It May Be Love But It Doesn't Show () is a 2011 Italian comedy film written, directed and starred by the comedy duo Ficarra e Picone. It is their first film in which the setting is not Sicilian.

The film was a box office success, grossing over 6 million euros.

Plot summary 
Salvo and Valentino are two Sicilian friends who have moved to Turin, and now run a small business together. They drive foreign tourists around in a double-decker bus, and Salvo always tries to approach the pretty girls. On the other hand, Valentino is a faithful boyfriend but continually pesters his girl Gisella with over-the-top sentimental gestures and gifts. Finally, Gisella becomes totally annoyed and decides to leave him. Since she lacks the courage to tell Valentino herself, she asks Salvo to tell Valentino before she comes back from a work trip.

Salvo, having discovered that his latest tour guide Natasha loves all things African, starts sporting African paraphernalia to impress her. His hopes are buoyed when Natasha tells him that she hasn't heard from her wonderful boyfriend Arturo.
——
AIM 1:
Answer these questions using the film article:
(a) How much did the film gross at the box office?
(b) To which city have Salvo and Valentino moved?
(c) What kind of vehicle do they use to drive foreign tourists around?
AIM 2: Which characters are named in the plot summary of the film article? List them all.
AIM 3: What is the Spanish translation of this sentence from the film article: "The film was a box office success, grossing over 6 million euros."?

[Dataset rows]
——
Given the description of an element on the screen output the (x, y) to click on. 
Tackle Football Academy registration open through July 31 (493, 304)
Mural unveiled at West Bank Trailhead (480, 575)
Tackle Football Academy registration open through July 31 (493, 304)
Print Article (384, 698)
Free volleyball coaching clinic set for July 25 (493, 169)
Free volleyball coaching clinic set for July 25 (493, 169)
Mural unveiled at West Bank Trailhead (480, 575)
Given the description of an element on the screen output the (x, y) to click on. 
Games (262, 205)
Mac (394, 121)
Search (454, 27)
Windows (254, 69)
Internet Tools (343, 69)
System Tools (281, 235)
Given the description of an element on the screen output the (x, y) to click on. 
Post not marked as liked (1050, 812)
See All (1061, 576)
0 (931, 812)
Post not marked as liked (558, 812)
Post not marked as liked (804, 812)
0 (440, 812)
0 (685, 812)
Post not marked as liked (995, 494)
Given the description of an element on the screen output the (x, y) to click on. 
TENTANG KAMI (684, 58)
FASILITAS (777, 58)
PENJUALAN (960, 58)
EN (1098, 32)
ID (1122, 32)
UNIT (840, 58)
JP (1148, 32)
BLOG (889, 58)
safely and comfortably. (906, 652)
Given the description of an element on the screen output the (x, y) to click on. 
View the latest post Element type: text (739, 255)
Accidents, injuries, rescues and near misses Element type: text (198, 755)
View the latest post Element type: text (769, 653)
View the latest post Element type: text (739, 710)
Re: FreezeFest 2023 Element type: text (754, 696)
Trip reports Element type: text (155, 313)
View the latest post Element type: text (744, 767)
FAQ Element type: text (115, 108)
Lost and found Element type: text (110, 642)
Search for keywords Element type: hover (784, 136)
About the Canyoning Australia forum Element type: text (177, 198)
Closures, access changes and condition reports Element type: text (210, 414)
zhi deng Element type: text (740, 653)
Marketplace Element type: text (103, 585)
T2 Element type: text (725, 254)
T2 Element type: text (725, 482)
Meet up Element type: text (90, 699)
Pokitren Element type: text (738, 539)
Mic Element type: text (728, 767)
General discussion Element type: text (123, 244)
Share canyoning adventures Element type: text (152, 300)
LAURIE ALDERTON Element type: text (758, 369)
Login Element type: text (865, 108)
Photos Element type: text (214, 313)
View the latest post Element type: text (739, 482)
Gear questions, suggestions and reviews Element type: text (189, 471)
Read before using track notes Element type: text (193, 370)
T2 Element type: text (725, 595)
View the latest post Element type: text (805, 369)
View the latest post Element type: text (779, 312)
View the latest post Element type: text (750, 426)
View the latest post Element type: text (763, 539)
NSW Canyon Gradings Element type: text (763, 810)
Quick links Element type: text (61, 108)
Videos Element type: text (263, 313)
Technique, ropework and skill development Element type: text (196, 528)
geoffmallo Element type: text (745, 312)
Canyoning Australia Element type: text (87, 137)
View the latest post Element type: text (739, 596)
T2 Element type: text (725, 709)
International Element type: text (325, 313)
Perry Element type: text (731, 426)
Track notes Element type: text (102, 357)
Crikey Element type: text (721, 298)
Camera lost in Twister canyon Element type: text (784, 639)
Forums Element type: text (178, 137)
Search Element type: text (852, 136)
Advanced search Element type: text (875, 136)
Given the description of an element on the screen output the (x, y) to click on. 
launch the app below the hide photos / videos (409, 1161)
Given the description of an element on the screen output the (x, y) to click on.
——
WRITTEN ANSWER 1:
(a) Over 6 million euros.
(b) Turin.
(c) A double-decker bus.

WRITTEN ANSWER 2: Salvo, Valentino, Gisella, Natasha, Arturo

WRITTEN ANSWER 3: La película fue un éxito de taquilla y recaudó más de 6 millones de euros.